EXERCISE — The records below must be retyped exactly.

START RECORDS SHOWN

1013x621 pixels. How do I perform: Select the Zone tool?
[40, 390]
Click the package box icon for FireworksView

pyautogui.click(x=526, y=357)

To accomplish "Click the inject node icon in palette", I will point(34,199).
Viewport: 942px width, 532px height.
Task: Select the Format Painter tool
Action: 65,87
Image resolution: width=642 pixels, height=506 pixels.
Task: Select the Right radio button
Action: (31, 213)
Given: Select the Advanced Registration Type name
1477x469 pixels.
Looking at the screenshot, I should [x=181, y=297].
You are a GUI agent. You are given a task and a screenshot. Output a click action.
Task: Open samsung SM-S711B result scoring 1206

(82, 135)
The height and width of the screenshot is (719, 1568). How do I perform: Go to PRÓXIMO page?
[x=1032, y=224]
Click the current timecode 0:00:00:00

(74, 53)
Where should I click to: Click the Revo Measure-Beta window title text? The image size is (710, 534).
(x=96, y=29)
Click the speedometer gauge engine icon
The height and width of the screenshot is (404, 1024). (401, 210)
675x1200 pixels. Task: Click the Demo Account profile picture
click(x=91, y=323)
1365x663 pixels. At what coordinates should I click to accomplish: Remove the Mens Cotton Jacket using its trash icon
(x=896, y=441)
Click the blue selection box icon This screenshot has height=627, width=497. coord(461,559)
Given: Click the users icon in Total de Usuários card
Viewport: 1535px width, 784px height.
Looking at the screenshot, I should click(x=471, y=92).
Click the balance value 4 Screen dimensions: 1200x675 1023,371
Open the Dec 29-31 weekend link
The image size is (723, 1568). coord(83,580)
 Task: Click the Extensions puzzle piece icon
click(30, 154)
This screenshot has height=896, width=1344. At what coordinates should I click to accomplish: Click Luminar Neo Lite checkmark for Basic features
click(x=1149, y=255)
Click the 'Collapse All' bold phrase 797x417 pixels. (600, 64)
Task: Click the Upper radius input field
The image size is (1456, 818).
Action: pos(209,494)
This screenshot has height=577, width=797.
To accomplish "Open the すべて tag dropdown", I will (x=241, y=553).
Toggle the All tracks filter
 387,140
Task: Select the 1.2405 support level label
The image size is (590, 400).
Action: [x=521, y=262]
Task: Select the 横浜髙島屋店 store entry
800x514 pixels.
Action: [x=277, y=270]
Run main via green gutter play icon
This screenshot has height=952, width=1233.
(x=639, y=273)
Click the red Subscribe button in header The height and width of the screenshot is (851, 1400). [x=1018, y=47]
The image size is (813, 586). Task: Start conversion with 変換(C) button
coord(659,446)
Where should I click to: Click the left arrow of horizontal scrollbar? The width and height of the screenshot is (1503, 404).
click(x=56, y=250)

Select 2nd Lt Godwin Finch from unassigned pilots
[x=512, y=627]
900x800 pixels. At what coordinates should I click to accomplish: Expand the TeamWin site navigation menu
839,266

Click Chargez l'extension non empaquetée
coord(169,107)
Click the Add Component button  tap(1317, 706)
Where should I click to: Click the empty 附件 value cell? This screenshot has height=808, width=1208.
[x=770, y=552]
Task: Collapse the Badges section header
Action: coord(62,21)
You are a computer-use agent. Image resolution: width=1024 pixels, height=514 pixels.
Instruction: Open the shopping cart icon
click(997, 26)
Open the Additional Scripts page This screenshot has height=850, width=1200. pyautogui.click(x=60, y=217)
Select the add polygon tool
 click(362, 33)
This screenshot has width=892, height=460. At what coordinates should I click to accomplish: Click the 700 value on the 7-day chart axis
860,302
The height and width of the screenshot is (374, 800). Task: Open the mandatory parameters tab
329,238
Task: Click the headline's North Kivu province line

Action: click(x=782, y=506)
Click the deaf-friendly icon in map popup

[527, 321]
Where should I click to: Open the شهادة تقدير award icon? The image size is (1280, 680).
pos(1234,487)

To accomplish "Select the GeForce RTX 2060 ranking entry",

END RECORDS SHOWN

YOUR RESPONSE —
1013x621 pixels. How do I perform: Select the Zone tool?
[40, 390]
Click the package box icon for FireworksView

pyautogui.click(x=526, y=357)

To accomplish "Click the inject node icon in palette", I will point(34,199).
Viewport: 942px width, 532px height.
Task: Select the Format Painter tool
Action: 65,87
Image resolution: width=642 pixels, height=506 pixels.
Task: Select the Right radio button
Action: (31, 213)
Given: Select the Advanced Registration Type name
1477x469 pixels.
Looking at the screenshot, I should [x=181, y=297].
You are a GUI agent. You are given a task and a screenshot. Output a click action.
Task: Open samsung SM-S711B result scoring 1206

(82, 135)
The height and width of the screenshot is (719, 1568). How do I perform: Go to PRÓXIMO page?
[x=1032, y=224]
Click the current timecode 0:00:00:00

(74, 53)
Where should I click to: Click the Revo Measure-Beta window title text? The image size is (710, 534).
(x=96, y=29)
Click the speedometer gauge engine icon
The height and width of the screenshot is (404, 1024). (401, 210)
675x1200 pixels. Task: Click the Demo Account profile picture
click(x=91, y=323)
1365x663 pixels. At what coordinates should I click to accomplish: Remove the Mens Cotton Jacket using its trash icon
(x=896, y=441)
Click the blue selection box icon This screenshot has height=627, width=497. coord(461,559)
Given: Click the users icon in Total de Usuários card
Viewport: 1535px width, 784px height.
Looking at the screenshot, I should click(x=471, y=92).
Click the balance value 4 Screen dimensions: 1200x675 1023,371
Open the Dec 29-31 weekend link
The image size is (723, 1568). coord(83,580)
 Task: Click the Extensions puzzle piece icon
click(30, 154)
This screenshot has height=896, width=1344. At what coordinates should I click to accomplish: Click Luminar Neo Lite checkmark for Basic features
click(x=1149, y=255)
Click the 'Collapse All' bold phrase 797x417 pixels. (600, 64)
Task: Click the Upper radius input field
The image size is (1456, 818).
Action: pos(209,494)
This screenshot has height=577, width=797.
To accomplish "Open the すべて tag dropdown", I will (x=241, y=553).
Toggle the All tracks filter
 387,140
Task: Select the 1.2405 support level label
The image size is (590, 400).
Action: [x=521, y=262]
Task: Select the 横浜髙島屋店 store entry
800x514 pixels.
Action: [x=277, y=270]
Run main via green gutter play icon
This screenshot has height=952, width=1233.
(x=639, y=273)
Click the red Subscribe button in header The height and width of the screenshot is (851, 1400). [x=1018, y=47]
The image size is (813, 586). Task: Start conversion with 変換(C) button
coord(659,446)
Where should I click to: Click the left arrow of horizontal scrollbar? The width and height of the screenshot is (1503, 404).
click(x=56, y=250)

Select 2nd Lt Godwin Finch from unassigned pilots
[x=512, y=627]
900x800 pixels. At what coordinates should I click to accomplish: Expand the TeamWin site navigation menu
839,266

Click Chargez l'extension non empaquetée
coord(169,107)
Click the Add Component button  tap(1317, 706)
Where should I click to: Click the empty 附件 value cell? This screenshot has height=808, width=1208.
[x=770, y=552]
Task: Collapse the Badges section header
Action: coord(62,21)
You are a computer-use agent. Image resolution: width=1024 pixels, height=514 pixels.
Instruction: Open the shopping cart icon
click(997, 26)
Open the Additional Scripts page This screenshot has height=850, width=1200. pyautogui.click(x=60, y=217)
Select the add polygon tool
 click(362, 33)
This screenshot has width=892, height=460. At what coordinates should I click to accomplish: Click the 700 value on the 7-day chart axis
860,302
The height and width of the screenshot is (374, 800). Task: Open the mandatory parameters tab
329,238
Task: Click the headline's North Kivu province line

Action: click(x=782, y=506)
Click the deaf-friendly icon in map popup

[527, 321]
Where should I click to: Open the شهادة تقدير award icon? The image size is (1280, 680).
pos(1234,487)

To accomplish "Select the GeForce RTX 2060 ranking entry",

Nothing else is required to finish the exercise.